Well, not so fast. The MINYEAR is 1AD, so we can't express BC dates like that. We'll need a different solution.
What are our requirements for a good solution? What functionality are we looking for?
- Expressing BC as well as AD dates
- Create from string and/or numeric parameters
- Print time
- Getters
- Add/subtract time span and getting time deltas
- Get time span delta
- Lightweight objects
- Useable in pandas?
1. Data science libraries
Numpy - datetime64 + timedelta64
Numpy's datetime64 and timedelta64 extends Python's base datetime/timedelta from 32 to 64 bit and also adds some extra functionality.
import numpy as np
# Example code for creating BC and AD times
ad_date = np.datetime64("2020-01-02T03:04:05")
print(ad_date)
bc_date = np.datetime64("-00400-01-02T03:04:05")
print(bc_date)
Numpy: Getters
Numpy doesn't provide extraction functions out of the box, but we can roll our own based on the string representation (inspired by this stack overflow answer).
def dt2cal(dt):
"""
Convert datetime64 to a calendar array of year, month, day, hour, minute, seconds, microsecond.
Parameters
----------
dt : datetime64
datetime
Returns
-------
cal : int32 array (7)
calendar array representing year, month, day, hour, minute, second, microsecond
"""
# allocate output
out = np.empty(7, dtype="i4")
# decompose calendar floors
Y, M, D, h, m, s = [dt.astype(f"M8[{x}]") for x in "YMDhms"]
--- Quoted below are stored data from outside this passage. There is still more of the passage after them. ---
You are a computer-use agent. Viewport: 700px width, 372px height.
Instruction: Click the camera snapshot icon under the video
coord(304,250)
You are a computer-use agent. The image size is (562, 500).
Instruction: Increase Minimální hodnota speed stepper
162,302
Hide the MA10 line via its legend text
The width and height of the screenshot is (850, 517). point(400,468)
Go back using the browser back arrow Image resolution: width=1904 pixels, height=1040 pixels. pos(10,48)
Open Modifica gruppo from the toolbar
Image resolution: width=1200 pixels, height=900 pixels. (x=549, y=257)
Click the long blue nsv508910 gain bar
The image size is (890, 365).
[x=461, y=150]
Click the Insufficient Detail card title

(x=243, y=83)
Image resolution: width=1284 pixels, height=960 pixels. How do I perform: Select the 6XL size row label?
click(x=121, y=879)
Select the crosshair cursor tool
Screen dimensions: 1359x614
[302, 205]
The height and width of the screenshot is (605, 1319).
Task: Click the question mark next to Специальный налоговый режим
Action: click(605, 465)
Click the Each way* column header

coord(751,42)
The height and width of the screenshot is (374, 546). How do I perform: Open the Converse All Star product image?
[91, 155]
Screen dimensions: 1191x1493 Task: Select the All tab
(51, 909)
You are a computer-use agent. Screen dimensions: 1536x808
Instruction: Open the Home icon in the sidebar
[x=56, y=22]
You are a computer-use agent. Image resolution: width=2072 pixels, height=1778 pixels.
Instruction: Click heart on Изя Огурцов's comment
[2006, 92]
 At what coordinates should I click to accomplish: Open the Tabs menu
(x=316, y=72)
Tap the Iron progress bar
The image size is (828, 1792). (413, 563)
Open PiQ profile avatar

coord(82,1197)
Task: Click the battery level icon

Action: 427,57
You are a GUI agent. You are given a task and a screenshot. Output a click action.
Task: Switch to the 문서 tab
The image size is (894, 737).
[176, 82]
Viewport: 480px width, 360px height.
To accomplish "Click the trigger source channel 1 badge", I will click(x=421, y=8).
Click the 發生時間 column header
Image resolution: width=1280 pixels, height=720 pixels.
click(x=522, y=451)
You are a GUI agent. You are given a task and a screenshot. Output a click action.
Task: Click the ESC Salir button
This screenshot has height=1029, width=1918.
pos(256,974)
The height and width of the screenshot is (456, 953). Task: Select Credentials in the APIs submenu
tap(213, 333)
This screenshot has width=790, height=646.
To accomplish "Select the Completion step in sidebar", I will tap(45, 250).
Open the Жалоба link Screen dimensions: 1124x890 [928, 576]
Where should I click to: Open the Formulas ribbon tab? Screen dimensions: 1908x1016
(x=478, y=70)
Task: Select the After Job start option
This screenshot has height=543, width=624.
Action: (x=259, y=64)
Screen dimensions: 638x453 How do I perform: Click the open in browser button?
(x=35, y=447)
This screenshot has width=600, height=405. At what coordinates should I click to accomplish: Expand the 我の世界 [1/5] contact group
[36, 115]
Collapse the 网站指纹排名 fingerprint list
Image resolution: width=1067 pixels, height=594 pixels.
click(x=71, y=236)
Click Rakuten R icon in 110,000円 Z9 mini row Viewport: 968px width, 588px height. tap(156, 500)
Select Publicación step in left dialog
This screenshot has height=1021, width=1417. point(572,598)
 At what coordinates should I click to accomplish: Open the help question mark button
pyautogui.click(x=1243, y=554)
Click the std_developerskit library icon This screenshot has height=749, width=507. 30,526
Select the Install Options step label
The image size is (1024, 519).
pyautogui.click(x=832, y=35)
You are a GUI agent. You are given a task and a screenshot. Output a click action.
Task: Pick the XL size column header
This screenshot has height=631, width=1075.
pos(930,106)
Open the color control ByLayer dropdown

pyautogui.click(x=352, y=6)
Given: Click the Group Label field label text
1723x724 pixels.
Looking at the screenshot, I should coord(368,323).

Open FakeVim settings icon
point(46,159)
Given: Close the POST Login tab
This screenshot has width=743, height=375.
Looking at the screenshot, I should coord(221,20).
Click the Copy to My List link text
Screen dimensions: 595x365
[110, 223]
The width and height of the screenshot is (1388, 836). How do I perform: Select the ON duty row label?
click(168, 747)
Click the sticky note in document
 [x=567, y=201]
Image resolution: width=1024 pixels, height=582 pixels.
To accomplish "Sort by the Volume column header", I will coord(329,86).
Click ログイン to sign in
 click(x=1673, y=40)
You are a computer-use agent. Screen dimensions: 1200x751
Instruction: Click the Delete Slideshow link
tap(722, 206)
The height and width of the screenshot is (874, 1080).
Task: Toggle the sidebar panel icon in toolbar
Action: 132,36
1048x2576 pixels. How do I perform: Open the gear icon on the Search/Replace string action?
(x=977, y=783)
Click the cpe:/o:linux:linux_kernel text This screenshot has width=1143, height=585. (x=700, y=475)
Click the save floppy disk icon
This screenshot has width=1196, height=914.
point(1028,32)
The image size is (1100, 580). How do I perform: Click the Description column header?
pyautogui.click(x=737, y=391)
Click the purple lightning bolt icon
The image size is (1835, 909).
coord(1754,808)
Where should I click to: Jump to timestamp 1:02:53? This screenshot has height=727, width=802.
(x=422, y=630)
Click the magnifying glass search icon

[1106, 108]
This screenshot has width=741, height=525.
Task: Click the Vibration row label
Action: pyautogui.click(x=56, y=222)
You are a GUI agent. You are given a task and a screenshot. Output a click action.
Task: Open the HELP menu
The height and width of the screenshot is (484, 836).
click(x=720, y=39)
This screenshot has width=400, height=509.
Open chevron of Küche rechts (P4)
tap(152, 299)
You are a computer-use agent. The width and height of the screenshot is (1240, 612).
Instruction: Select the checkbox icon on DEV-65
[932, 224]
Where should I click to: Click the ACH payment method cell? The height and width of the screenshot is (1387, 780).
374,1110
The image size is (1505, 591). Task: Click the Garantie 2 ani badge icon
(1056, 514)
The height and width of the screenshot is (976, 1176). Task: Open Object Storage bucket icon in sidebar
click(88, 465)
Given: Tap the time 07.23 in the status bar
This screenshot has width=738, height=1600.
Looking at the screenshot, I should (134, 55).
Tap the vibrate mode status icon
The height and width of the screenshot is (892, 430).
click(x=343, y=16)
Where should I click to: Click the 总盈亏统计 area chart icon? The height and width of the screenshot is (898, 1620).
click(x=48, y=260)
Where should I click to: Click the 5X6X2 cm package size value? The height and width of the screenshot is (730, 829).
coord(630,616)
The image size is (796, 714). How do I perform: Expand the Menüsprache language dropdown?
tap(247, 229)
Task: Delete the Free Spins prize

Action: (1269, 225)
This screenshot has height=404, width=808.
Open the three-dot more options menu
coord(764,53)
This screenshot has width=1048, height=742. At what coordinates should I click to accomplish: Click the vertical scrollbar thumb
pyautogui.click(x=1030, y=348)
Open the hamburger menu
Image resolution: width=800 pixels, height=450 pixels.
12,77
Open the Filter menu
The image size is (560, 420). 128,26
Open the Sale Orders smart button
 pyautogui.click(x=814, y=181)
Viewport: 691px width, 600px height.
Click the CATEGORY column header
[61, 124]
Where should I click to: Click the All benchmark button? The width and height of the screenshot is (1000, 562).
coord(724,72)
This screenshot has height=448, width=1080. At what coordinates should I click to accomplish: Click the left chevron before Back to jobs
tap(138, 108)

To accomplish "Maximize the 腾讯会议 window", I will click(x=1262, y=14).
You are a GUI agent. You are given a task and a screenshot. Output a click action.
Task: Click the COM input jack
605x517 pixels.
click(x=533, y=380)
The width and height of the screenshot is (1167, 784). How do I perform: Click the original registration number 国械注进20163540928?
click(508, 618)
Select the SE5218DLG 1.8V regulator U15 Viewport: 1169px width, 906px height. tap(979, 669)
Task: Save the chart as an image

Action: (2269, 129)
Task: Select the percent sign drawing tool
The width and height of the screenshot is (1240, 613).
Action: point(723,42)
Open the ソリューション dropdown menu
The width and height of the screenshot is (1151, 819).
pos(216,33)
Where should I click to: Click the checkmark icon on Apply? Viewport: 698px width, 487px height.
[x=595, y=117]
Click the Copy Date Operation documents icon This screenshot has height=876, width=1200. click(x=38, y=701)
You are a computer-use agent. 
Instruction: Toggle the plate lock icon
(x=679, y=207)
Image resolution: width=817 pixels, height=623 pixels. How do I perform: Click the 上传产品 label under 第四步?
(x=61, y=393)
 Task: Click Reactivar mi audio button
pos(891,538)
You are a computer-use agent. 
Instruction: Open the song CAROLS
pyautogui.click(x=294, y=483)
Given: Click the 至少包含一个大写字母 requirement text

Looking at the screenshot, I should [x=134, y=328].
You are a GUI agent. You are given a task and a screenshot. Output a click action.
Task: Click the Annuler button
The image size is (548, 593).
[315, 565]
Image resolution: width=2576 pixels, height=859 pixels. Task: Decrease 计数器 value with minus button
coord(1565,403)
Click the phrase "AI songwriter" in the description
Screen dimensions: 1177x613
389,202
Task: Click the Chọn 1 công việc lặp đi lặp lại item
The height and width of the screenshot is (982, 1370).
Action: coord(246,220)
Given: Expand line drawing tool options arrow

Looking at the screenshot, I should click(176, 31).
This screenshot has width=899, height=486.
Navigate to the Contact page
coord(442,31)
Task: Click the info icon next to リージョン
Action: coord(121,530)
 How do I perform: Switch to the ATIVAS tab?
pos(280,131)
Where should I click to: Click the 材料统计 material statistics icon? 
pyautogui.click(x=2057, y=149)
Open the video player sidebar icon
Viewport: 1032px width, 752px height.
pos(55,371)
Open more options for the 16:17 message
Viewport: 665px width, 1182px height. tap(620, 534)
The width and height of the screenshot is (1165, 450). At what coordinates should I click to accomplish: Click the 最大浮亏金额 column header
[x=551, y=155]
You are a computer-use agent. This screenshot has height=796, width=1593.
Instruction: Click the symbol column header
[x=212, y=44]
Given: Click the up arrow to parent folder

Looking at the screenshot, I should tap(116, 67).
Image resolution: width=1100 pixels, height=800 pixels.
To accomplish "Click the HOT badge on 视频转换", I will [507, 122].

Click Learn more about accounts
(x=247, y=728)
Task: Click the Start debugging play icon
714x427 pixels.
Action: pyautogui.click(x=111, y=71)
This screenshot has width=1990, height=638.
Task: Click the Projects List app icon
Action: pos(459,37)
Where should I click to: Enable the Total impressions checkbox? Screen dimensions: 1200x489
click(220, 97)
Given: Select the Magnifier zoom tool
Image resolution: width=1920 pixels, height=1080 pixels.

out[0] = Y.astype(int) + 1970 # Gregorian year
out[1] = (M - Y) + 1 # month
out[2] = (D - M).astype(int) + 1 # day
out[3] = (dt - D).astype("m8[h]").astype(int) # hour
out[4] = (dt - h).astype("m8[m]").astype(int) # minute
out[5] = (dt - m).astype("m8[s]").astype(int) # second
out[6] = (dt - s).astype("m8[us]").astype(int) # microsecond
return out
print(bc_date)
cal = dt2cal(bc_date)
cal
def dt2cal_columns(dt):
"""
Convert array of datetime64 to a calendar array of year, month, day, hour,
minute, seconds, microsecond with these quantites indexed on the last axis.
Parameters
----------
dt : datetime64 array (...)
numpy.ndarray of datetimes of arbitrary shape
Returns
-------
cal : int32 array (..., 7)
calendar array with last axis representing year, month, day, hour,
minute, second, microsecond
"""
# allocate output
out = np.empty(dt.shape + (7,), dtype="i4")
# decompose calendar floors
Y, M, D, h, m, s = [dt.astype(f"M8[{x}]") for x in "YMDhms"]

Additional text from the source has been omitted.